The old wizard reached up with a halting gesture. "Fine, Harry. They are fine. As a matter of fact," Dumbledore reached towards the mountain of sweets at the foot of Harry's bed, "I believe he has already saved you the trouble of opening your chocolate frogs."

Harry could only smile, "Of course he did."


The Hogwarts express had pulled away from the station some time ago. Both Ron and Hermione had fallen asleep in their compartment, leaving Harry alone to look out the window.

Had it been a dream, what happened in the mirror chamber? Death had said his heart had exploded, being plowed straight through by Voldemort's spirit. So, that would mean that he no more heart, right?

With a shaking hand, Harry moved to feel where the familiar beating of his heart should've been. Instead, he felt nothing. Nothing at all, not a single thump.

Breathe, Harry, breathe…he thought to himself, Think about this logically and calmly. You're heart isn't beating, if it's even in one whole piece anymore anyways.

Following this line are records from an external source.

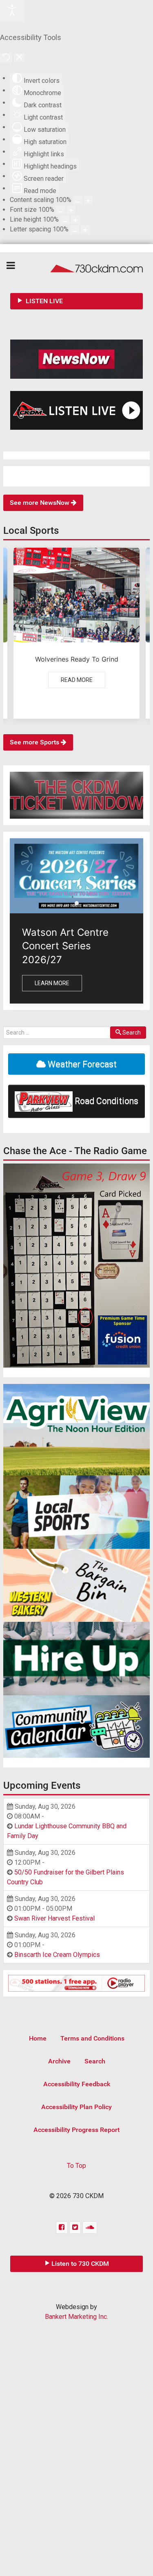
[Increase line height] (75, 219)
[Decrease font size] (60, 210)
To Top (76, 2166)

Quietly, Harry got up and left the compartment, heading to the bathroom. No better place when you need to think in solitude. And solitude was exactly what he needed right now. By the laws of nature he should be dead, can't exactly live with a broken heart, right? He couldn't be walking around normal like any other person.

Harry pulled his shirt open, and clenched his teeth at what he saw. A dark patch of skin where his heart should have been, the size of a deep red stone.


A/N: A lot more details and the beginnings of some plot points that I may have inadvertently created later in the story out of the blue. Plus, a good thousand words longer.